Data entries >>
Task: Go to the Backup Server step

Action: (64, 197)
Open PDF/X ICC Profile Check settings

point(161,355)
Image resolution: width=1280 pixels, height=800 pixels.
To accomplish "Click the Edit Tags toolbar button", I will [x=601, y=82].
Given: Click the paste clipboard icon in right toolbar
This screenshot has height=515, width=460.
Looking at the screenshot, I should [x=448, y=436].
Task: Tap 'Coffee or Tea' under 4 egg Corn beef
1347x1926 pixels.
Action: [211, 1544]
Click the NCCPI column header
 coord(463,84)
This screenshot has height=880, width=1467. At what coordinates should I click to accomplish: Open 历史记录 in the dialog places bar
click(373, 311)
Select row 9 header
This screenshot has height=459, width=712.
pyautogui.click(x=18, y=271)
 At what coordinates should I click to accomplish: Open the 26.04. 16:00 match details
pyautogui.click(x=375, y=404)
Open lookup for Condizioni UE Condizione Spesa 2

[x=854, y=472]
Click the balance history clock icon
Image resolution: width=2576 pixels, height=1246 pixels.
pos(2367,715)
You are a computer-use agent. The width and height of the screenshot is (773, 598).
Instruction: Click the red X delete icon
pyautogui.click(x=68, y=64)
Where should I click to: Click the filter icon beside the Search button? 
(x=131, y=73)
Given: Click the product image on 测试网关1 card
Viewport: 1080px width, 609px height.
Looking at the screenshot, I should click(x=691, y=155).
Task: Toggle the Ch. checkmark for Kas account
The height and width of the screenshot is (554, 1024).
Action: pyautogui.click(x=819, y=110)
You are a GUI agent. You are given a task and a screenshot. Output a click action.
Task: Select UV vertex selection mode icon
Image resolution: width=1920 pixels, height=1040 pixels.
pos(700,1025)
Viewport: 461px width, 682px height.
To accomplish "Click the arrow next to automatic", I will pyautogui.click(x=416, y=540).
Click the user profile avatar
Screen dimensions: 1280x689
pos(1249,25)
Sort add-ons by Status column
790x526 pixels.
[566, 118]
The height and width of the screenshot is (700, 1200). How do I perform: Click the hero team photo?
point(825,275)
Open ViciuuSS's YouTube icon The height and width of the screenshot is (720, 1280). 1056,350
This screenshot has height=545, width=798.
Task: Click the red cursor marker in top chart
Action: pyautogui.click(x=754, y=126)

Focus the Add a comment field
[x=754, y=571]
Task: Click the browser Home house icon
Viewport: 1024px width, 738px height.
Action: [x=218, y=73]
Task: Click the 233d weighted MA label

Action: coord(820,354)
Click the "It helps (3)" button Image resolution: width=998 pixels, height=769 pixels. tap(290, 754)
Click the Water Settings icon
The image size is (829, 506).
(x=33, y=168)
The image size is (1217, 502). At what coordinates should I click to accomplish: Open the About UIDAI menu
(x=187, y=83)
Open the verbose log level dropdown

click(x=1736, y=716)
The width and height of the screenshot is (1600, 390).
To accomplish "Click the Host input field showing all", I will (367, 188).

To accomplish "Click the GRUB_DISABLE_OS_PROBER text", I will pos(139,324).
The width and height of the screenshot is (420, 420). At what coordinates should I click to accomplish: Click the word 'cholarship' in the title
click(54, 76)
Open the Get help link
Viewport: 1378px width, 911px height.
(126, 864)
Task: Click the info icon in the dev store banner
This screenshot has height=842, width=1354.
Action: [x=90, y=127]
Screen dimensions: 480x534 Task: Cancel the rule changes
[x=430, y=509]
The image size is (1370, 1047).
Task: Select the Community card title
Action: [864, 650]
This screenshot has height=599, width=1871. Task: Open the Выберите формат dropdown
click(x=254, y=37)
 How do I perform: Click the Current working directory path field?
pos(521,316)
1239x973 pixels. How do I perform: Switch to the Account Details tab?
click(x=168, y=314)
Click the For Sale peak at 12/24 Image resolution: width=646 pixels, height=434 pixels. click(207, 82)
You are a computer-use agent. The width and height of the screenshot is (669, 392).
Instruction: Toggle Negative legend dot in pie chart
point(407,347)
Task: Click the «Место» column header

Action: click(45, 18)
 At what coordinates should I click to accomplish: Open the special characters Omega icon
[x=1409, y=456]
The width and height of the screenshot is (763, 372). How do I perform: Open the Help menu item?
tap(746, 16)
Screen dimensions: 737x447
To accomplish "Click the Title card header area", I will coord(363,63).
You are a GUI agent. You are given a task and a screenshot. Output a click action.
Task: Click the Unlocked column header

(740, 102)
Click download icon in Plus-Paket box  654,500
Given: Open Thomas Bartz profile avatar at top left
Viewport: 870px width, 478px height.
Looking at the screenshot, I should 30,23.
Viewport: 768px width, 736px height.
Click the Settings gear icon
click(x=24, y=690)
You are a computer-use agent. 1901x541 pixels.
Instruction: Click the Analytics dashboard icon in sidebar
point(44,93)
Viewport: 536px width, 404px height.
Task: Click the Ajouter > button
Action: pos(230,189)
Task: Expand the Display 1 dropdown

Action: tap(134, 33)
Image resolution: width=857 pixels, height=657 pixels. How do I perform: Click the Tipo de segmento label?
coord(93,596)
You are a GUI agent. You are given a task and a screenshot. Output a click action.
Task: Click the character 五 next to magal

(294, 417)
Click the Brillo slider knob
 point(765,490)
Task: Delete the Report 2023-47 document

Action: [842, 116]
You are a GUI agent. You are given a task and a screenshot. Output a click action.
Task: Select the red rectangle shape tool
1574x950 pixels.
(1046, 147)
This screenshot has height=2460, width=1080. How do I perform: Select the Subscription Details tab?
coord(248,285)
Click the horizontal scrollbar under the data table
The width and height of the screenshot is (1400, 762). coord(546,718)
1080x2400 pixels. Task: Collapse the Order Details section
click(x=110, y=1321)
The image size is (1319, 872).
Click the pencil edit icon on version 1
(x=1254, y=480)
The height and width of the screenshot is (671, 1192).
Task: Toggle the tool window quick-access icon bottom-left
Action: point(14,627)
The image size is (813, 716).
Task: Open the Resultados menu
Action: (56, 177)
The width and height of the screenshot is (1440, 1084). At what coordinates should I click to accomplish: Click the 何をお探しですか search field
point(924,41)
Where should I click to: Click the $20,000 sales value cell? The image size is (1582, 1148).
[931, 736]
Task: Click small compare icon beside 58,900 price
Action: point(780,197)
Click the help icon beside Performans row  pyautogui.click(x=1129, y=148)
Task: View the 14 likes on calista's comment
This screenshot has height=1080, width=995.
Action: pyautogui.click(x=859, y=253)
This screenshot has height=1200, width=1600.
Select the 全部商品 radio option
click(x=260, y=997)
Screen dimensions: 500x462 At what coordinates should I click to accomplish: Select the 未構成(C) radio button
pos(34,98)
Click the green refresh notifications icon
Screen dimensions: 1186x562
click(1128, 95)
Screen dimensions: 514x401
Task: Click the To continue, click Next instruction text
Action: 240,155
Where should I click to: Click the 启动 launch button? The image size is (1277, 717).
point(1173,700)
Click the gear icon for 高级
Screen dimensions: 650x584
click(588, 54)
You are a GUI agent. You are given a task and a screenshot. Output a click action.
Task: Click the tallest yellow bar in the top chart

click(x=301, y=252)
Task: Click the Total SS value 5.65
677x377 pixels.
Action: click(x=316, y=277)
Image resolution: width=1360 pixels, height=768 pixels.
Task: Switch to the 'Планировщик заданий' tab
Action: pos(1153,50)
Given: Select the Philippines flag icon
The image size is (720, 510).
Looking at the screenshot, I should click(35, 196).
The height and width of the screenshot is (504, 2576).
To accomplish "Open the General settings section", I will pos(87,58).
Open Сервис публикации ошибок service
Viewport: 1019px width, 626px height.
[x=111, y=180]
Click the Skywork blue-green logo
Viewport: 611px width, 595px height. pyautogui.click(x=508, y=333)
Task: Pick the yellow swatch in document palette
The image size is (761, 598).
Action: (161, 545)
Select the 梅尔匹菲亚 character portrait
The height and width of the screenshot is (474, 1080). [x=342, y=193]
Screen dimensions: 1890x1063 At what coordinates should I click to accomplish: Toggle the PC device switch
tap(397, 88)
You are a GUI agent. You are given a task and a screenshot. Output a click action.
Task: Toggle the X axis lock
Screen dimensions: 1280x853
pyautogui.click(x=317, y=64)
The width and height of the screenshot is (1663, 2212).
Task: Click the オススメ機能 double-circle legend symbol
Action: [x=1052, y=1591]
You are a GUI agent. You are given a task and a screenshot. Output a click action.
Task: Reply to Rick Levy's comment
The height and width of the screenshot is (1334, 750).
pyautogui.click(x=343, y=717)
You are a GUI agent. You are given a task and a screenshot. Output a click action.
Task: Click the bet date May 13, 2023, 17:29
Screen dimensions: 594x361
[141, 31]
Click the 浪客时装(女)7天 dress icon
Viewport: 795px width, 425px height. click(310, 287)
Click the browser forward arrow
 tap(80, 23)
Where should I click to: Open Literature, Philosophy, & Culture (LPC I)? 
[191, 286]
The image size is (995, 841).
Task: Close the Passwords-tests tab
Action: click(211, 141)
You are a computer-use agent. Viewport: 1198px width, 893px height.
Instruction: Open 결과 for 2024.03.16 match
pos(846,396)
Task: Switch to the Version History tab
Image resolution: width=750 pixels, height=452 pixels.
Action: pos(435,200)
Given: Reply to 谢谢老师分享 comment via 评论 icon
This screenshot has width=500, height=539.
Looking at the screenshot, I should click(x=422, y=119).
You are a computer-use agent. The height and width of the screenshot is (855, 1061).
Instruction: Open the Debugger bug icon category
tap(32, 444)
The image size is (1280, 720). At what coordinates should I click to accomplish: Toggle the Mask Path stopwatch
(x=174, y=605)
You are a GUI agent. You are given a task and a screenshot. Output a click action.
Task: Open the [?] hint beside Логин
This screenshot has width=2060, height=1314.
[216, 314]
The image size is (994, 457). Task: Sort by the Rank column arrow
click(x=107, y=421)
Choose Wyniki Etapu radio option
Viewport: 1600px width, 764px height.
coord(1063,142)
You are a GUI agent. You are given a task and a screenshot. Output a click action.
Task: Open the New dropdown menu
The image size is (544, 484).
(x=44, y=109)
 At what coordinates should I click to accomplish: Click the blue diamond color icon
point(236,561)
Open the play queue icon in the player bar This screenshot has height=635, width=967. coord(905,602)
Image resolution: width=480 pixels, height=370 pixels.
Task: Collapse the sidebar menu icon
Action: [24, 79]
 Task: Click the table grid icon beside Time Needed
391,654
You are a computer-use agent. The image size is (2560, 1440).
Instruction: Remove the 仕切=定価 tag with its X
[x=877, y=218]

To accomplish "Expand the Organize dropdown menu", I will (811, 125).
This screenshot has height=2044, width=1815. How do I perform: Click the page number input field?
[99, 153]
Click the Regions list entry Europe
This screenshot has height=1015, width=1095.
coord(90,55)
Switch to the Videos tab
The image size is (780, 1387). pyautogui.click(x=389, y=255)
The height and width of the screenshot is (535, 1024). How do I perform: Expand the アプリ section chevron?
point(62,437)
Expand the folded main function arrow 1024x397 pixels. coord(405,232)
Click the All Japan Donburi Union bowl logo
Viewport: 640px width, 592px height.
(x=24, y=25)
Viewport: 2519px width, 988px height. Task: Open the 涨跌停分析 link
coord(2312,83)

EXERCISE INSTRUCTIONS >>
Take the lines above from the one holding "Expand the folded" to the last and output them exactly.

YOUR RESPONSE >>
Expand the folded main function arrow 1024x397 pixels. coord(405,232)
Click the All Japan Donburi Union bowl logo
Viewport: 640px width, 592px height.
(x=24, y=25)
Viewport: 2519px width, 988px height. Task: Open the 涨跌停分析 link
coord(2312,83)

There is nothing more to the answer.